As part of the 2007 Work Plan for the Sudan, which outlines the international community's planned support to humanitarian, recovery and development programming, the Food and Agriculture Organization of the United Nations (FAO) is appealing for US$58 million to implement its agricultural assistance programmes in 2007. Agriculture remains the mainstay of the Sudanese economy, with some 87 percent of the population dependent on agriculture for their food security and livelihoods.
Decades of insecurity and lack of access to basic social services have undermined livelihoods, increased levels of poverty, reduced economic and educational opportunities and led to high rates of malnutrition. Supporting returnees seeking to resettle will be a top priority, and ensuring adequate materials and services to enable returnees to engage in agricultural, livestock- or fisheries-based livelihoods upon their return will be central to this process.
Over the past two years, the Sudan has witnessed significant changes that have left the country wavering between two extremes. Peace in the south has encouraged hundreds of thousands of refugees and Internally Displaced Persons (IDPs) to return to their place of origin. On the other hand, tensions in Greater Darfur in western Sudan have heightened, provoking a severe humanitarian crisis in the region with nearly four million people affected.
The 2007 Work Plan focuses not only on humanitarian assistance, but also on expanding recovery and development activities central to the Sudan's future. Reflecting the shift from humanitarian aid to recovery and development, FAO's humanitarian assistance proposals are complemented by a number of recovery and development programmes. This includes introducing new techniques and training in improved methodologies for delivery of communitybased animal health services, agro-processing and local seed multiplication. Support to land tenure is another important issue, as disputes over land and property rights are a root cause of conflict in the country. Strengthening the operational capacity of the Ministry of Agriculture and Animal Resources will also be an important focus.

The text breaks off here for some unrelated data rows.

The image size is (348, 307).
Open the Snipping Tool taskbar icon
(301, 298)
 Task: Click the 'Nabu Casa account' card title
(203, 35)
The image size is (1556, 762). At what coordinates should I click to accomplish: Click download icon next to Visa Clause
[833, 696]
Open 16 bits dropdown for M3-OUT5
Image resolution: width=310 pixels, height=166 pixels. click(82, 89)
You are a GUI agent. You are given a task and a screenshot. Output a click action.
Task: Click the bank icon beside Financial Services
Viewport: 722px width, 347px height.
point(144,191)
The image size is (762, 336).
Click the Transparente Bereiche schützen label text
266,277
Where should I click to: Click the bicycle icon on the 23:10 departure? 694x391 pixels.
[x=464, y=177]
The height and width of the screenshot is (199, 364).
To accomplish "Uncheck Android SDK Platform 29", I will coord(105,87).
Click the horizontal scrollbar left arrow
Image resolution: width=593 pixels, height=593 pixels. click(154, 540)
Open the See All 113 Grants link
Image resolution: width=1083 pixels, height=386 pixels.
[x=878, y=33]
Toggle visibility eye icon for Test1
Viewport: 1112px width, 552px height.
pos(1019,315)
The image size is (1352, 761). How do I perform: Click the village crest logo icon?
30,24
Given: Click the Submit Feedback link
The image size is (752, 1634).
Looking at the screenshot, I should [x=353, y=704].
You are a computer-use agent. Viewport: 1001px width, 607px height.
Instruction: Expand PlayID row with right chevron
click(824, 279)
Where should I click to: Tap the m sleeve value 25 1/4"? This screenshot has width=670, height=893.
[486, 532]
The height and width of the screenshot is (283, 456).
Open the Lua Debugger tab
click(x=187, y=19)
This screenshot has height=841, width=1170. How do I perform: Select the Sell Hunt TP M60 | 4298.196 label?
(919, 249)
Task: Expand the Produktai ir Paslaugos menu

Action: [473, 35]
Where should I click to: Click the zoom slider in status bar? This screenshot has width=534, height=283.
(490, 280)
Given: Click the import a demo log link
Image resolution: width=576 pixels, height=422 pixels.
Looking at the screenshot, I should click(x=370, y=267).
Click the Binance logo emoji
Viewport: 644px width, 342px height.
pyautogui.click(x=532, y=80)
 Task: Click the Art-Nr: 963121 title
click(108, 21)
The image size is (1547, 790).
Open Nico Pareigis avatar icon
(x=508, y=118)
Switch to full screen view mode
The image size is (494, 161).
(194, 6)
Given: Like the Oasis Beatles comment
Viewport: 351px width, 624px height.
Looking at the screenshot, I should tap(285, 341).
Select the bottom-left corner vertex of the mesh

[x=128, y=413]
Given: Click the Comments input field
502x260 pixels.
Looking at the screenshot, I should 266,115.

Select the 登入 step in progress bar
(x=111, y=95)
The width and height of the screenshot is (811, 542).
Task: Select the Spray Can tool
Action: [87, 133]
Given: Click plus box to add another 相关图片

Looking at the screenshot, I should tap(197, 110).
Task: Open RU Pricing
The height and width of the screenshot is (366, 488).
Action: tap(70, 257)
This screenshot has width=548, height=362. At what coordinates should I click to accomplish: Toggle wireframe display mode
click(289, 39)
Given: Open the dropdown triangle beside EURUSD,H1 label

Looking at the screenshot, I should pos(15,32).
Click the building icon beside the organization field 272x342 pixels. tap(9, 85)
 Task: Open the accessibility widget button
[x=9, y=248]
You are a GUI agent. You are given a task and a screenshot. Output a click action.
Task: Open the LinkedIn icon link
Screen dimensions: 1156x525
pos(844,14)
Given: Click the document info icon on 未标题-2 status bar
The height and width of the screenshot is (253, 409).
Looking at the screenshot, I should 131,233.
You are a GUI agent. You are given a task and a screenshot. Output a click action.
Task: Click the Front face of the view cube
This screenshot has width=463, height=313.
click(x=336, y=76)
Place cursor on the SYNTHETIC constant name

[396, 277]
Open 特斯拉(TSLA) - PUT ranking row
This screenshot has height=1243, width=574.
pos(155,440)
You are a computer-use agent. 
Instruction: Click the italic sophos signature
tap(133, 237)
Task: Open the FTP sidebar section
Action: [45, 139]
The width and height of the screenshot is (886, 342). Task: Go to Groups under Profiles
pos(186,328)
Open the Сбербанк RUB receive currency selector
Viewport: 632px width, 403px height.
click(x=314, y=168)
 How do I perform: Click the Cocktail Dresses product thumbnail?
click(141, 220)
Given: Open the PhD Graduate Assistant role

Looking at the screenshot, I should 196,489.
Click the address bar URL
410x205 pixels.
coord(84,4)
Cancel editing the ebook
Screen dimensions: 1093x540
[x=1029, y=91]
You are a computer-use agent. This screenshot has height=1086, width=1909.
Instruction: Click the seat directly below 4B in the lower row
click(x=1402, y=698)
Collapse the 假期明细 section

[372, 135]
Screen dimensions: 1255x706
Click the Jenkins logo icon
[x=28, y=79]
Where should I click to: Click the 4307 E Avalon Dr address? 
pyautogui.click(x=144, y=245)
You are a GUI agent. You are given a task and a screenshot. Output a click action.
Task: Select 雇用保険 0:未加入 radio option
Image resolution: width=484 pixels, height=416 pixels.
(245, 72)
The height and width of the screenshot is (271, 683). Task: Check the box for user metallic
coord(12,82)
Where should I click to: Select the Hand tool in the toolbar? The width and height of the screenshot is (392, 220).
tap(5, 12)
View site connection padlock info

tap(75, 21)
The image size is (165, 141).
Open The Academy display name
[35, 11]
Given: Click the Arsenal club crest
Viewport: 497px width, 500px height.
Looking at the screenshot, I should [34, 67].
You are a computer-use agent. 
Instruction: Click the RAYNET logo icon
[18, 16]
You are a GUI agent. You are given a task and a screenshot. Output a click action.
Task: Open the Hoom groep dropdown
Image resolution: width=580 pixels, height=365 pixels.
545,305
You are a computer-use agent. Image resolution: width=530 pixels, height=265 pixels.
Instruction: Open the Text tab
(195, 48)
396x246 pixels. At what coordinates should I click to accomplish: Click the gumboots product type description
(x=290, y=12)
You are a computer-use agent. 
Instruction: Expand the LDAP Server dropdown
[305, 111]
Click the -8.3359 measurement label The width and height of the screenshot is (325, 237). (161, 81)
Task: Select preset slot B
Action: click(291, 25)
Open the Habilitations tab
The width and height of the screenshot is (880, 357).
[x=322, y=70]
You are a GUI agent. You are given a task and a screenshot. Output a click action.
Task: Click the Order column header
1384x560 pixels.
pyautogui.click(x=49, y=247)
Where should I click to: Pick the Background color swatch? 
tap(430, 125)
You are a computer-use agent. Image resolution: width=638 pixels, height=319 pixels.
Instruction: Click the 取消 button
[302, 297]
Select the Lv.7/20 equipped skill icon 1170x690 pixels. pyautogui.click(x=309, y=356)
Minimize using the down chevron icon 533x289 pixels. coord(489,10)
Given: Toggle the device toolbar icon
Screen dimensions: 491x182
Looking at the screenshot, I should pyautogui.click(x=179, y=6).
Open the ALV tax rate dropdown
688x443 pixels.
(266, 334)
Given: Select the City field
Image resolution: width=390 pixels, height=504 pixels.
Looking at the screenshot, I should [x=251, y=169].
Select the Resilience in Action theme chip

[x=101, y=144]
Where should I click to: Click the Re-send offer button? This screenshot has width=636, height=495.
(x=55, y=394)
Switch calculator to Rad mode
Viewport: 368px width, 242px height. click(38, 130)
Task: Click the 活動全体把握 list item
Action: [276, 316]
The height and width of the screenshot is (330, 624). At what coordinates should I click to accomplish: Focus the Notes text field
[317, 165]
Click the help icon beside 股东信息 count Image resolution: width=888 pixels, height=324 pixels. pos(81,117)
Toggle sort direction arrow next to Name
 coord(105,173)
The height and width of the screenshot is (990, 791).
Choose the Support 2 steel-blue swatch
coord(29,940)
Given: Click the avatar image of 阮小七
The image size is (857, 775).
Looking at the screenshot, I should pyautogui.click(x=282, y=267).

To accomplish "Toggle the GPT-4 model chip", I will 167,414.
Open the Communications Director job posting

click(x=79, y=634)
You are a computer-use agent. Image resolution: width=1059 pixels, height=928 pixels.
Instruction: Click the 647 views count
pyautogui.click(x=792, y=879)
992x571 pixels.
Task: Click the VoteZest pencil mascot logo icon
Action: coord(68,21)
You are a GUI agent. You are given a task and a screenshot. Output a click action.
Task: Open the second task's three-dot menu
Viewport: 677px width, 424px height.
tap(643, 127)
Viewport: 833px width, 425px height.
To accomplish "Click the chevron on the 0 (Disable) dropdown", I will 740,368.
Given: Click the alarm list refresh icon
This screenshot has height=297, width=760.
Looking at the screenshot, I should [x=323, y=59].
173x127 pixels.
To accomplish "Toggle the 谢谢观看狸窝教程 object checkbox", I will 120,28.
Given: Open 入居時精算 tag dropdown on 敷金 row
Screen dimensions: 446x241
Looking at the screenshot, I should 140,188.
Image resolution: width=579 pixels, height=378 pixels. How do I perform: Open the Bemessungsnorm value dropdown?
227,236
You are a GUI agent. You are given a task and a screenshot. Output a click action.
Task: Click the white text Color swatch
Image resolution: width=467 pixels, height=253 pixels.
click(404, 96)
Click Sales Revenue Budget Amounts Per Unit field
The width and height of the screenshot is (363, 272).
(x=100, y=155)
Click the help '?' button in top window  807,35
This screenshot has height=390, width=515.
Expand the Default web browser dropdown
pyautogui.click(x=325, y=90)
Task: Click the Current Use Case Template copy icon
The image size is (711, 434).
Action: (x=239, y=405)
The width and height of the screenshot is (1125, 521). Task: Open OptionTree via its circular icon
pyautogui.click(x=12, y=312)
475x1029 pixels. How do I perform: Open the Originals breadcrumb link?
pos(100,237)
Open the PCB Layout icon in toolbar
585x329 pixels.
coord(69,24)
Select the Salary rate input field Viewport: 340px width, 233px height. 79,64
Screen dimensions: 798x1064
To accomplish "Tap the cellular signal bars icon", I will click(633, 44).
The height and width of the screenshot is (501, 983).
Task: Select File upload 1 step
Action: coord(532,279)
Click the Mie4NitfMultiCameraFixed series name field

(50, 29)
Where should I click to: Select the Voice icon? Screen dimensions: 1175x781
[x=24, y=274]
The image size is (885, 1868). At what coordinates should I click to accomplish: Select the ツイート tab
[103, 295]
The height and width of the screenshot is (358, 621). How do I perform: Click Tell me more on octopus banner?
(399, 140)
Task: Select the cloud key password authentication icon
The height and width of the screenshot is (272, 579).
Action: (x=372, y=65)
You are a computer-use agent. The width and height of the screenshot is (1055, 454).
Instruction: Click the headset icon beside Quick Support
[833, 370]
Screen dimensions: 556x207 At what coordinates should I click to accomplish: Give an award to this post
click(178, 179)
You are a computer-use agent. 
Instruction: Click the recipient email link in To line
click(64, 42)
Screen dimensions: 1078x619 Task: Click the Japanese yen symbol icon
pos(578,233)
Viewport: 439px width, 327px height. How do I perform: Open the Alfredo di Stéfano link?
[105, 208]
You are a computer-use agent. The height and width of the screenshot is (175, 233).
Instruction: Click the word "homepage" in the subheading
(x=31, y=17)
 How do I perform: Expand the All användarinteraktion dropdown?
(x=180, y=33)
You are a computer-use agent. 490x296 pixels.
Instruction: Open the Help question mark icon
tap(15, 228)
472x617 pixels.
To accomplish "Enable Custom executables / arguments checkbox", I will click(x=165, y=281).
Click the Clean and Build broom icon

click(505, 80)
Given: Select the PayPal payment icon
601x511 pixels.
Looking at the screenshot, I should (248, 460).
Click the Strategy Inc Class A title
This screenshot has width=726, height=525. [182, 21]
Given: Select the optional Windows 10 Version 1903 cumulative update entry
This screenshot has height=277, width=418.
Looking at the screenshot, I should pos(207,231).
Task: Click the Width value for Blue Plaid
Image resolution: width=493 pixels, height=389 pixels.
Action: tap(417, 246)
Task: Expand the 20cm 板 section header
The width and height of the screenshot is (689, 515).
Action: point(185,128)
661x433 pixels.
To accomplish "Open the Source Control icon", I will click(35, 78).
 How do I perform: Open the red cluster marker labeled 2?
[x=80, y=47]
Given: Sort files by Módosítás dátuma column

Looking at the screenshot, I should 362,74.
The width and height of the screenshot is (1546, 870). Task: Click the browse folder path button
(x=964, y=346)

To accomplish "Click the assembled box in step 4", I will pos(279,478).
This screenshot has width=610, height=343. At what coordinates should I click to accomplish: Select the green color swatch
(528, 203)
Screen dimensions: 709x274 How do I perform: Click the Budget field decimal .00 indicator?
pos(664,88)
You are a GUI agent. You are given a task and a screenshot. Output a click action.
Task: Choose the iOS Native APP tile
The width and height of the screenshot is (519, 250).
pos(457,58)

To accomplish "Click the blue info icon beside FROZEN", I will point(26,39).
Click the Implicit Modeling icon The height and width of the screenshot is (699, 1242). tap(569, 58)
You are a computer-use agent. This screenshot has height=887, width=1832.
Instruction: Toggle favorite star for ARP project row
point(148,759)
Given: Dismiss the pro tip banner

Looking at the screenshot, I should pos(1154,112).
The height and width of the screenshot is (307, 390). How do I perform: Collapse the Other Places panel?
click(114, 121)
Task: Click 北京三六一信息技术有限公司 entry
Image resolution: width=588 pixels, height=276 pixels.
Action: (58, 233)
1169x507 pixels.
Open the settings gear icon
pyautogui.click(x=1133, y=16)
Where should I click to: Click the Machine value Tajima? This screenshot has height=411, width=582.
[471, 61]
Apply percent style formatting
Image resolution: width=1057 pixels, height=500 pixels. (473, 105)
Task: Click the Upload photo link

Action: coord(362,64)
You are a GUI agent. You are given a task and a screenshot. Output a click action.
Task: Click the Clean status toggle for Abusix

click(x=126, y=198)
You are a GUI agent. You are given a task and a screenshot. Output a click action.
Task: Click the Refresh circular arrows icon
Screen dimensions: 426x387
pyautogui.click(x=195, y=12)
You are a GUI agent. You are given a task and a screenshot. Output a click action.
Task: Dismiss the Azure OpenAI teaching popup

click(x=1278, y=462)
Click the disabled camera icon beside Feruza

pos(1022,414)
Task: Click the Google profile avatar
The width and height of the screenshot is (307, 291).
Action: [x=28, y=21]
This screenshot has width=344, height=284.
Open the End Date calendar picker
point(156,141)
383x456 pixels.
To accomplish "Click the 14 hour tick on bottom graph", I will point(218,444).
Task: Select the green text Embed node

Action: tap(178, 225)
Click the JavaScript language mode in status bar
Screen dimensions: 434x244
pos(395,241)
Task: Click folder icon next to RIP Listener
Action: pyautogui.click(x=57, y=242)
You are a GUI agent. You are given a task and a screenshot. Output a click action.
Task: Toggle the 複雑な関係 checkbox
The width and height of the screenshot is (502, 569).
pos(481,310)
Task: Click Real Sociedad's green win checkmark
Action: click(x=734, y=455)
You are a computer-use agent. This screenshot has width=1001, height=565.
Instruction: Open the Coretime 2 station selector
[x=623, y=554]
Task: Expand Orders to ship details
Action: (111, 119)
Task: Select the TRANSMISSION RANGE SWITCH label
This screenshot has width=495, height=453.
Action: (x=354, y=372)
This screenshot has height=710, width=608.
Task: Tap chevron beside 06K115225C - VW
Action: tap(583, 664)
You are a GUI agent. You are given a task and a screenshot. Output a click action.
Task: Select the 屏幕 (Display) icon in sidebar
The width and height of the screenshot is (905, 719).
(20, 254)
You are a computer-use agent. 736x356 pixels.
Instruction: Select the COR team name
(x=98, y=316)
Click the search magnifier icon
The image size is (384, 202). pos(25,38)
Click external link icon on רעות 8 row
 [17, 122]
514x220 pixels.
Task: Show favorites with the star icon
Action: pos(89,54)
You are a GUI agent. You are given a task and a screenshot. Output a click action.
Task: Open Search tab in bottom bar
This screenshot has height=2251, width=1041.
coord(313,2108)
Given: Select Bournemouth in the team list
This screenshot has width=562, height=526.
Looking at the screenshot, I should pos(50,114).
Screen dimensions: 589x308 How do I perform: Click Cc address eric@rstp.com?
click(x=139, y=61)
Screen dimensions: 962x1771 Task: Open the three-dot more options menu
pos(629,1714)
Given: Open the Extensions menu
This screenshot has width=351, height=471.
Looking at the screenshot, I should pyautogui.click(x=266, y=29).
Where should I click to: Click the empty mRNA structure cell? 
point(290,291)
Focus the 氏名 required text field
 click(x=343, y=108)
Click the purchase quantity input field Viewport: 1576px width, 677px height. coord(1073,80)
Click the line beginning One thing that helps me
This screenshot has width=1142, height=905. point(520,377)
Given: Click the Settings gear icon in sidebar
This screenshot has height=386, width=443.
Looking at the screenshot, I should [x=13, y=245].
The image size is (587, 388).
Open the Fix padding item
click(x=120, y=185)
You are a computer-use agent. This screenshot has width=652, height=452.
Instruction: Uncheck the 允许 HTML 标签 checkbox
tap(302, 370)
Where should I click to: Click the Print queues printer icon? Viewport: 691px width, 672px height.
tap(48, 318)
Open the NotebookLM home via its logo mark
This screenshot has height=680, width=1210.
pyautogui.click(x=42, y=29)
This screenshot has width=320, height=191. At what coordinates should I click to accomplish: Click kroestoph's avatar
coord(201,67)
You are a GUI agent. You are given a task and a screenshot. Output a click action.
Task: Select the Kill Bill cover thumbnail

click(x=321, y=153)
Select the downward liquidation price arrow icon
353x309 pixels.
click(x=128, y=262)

Eastern Sudan continues to suffer from chronic food insecurity as a result of a series of droughts, combined with the widespread depletion of the natural resource base. The spread of livestock diseases, a lack of veterinary drugs and equipment, and limited access to grazing land and water resources have severely hampered livestock production activities in the region. As a result, pastoralist ommunities are marginalized and there is a continued risk of localized conflicts over access to scarce resources. In October 2006, the Government of National Unity (GNU) and the Eastern Front signed the Eastern Sudan Peace Agreement, which, it is hoped, will provide the foundation for improved access and increased recovery and development activities.
Support for the Sudan's transition is, however, tarnished by the situation in Darfur in western Sudan, where violence and insecurity continue to prevail. Over the past two decades, the region has shifted from being a self-sufficient producer of major staple food crops to a situation whereby approximately half the population is dependent on food aid. Crop production has been severely hampered as farmers can no longer access their land and/or key inputs such as quality seeds and tools. In addition, an estimated two million people reside in IDP camps and require continued humanitarian assistance.
FAO's proposed assistance
In 2007, to help improve the household food security of vulnerable populations, FAO and its partners will seek to provide 1.2 million people with farming inputs, fishing equipment and food-forwork/ training opportunities. Animal health care services are also planned for 4.1 million animals. FAO will also seek the active participation of some 400 000 people across the country in various interventions related to natural resource management and sustainable land use systems. Other recovery and development strategies focus on the provision of training in livestock rearing and fishing and improved farming techniques such as ox-ploughing, small-scale irrigation schemes and postharvest conservation.